Da mercoledì 1 febbraio 2023 fine dello smart working per i frontalieri. L'Italia non ha infatti rinnovato l'accordo amichevole sul telelavoro, stipulato durante la pandemia Covid con la Confederazione Elvetica.
Ciò significa che, salvo correttivi o intese dell'ultimo minuto, dal 1° febbraio scatta l'obbligo di svolgere l'attività in sede, pena l'incremento della tassazione sul salario. Da mercoledì, dunque, i quasi 90 mila frontalieri italiani non potranno più lavorare da casa. Il rischio è di perdere lo status di frontaliere.
Nel testo dell'Agenzia si legge che "devono essere riconosciuti quali lavoratori frontalieri esclusivamente quei lavoratori dipendenti che sono residenti in Italia e che quotidianamente si recano all'estero in zone di frontiera o Paesi limitrofi per svolgere la prestazione lavorativa".
Secondo le Entrate, alla fine di questa fase straordinaria e derogatoria, torneranno in vigore le regole previste dall'accordo contro le doppie imposizioni, dunque, se un frontaliere residente nei comuni di confine farà anche un solo giorno intero di telelavoro, diventerà tassabile in Italia su tutto il proprio reddito.
L’interpretazione si basa sul principio della violazione del rientro giornaliero, condizione necessaria per poter beneficiare della tassazione esclusiva del reddito da lavoro in Svizzera in base a quanto previsto dall’accordo del 1974.
Il sindacato svizzero Ocst parla di "follia dell'Erario Italiano".
AGGIORNAMENTO: Si apre uno spiraglio per i frontalieri. Nelle ultime ore sono stati infatti depositati tre ordini del giorno in Senato al fine di valutare l’ipotesi di un nuovo accordo fiscale tra Svizzera e Italia. L’ipotesi sarebbe quella di adottare il “modello francese”, dove il telelavoro è consentito fino ad un massimo del 40% del tempo di lavoro annuale.

___

### Consegna
Elenca, nell'ordine in cui compaiono nel brano sullo smart working dei frontalieri, tutte le espressioni che contengono numeri scritti in cifre.

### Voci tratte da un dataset
___

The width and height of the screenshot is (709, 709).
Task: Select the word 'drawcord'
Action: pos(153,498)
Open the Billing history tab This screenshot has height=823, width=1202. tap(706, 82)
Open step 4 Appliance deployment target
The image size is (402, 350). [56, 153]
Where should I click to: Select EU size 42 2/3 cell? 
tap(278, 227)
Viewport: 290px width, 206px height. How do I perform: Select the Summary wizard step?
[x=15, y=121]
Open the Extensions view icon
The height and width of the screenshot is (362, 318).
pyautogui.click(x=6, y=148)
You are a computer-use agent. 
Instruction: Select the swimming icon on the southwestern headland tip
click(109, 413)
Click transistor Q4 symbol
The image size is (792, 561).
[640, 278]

___

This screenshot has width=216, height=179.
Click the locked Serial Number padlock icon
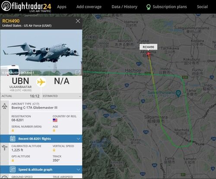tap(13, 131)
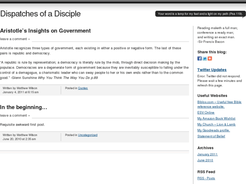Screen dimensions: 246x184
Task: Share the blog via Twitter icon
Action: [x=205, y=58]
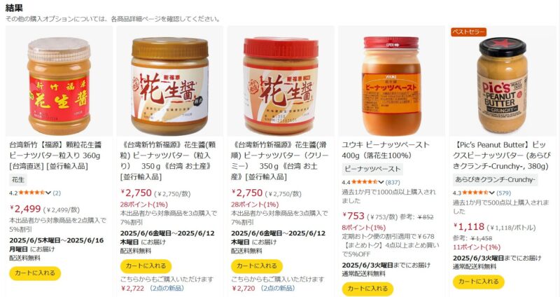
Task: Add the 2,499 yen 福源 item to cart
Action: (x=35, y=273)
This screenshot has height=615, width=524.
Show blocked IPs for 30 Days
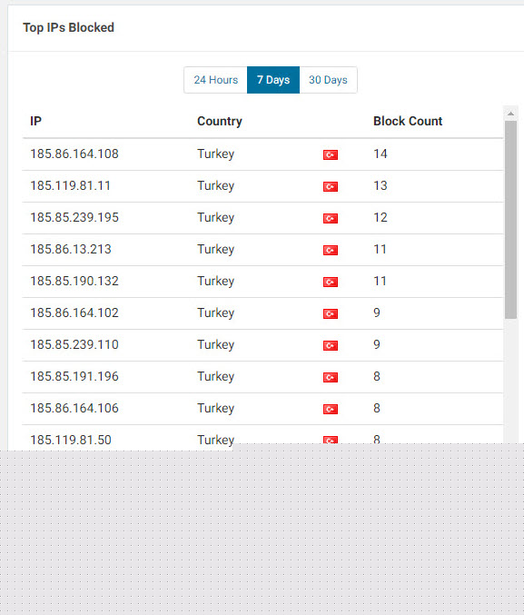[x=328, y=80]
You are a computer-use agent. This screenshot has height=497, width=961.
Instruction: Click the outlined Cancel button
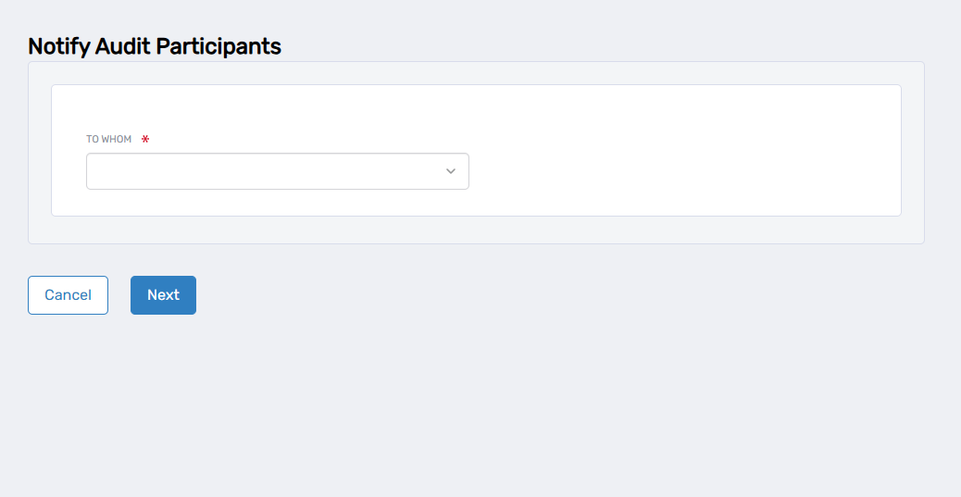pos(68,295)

___

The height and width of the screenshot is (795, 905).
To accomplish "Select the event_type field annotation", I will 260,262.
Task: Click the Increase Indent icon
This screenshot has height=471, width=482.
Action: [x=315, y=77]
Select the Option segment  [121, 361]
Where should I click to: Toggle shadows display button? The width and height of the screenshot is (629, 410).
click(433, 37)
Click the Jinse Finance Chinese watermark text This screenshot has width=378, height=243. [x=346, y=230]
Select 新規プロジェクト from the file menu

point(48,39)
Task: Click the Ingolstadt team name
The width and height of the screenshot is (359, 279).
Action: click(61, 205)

___

### Risposta
- 1 febbraio 2023
- 1° febbraio
- 90 mila
- 1974
- 40%